Problem to solve:
Return all of the entries word for word, but omit the pictures they contain.

The records:
......
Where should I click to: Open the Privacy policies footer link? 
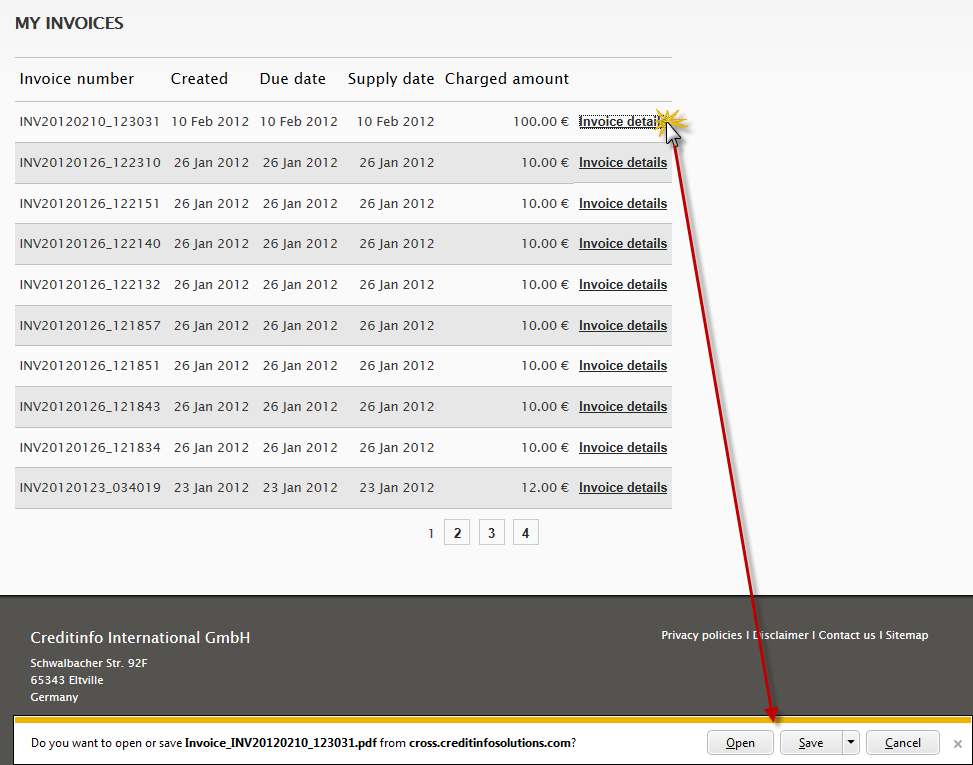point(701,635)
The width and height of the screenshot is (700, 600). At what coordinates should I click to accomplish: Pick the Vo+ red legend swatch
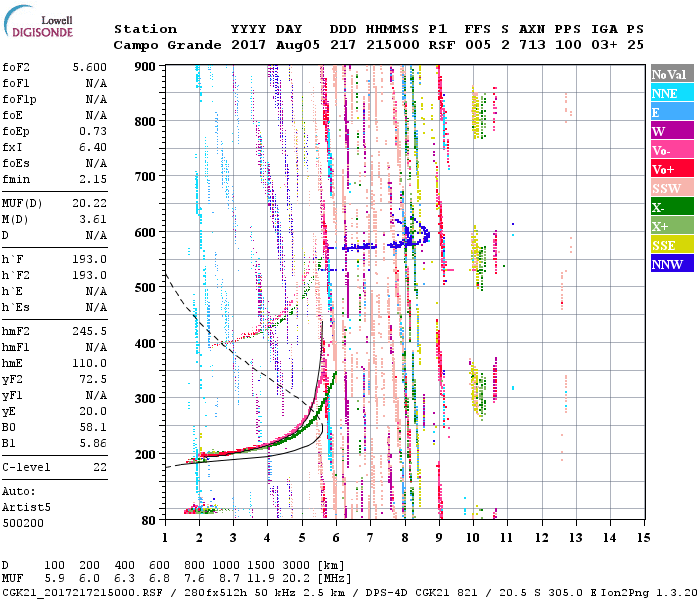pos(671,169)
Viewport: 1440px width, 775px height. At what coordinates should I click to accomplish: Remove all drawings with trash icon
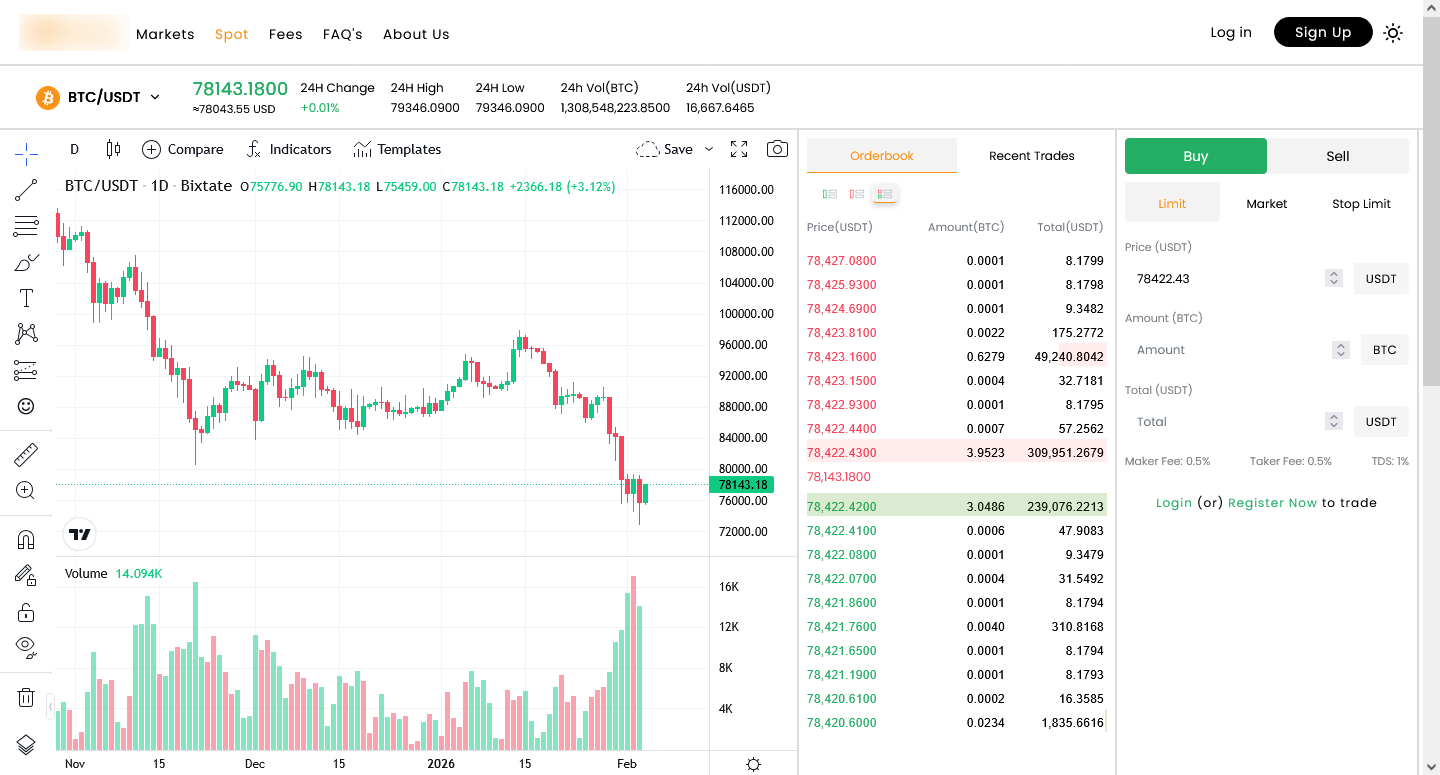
......
Response to this exercise:
Where should I click to: Open the Privacy policies footer link? 
point(701,635)
The width and height of the screenshot is (700, 600). At what coordinates should I click to accomplish: Pick the Vo+ red legend swatch
pos(671,169)
Viewport: 1440px width, 775px height. At what coordinates should I click to accomplish: Remove all drawings with trash icon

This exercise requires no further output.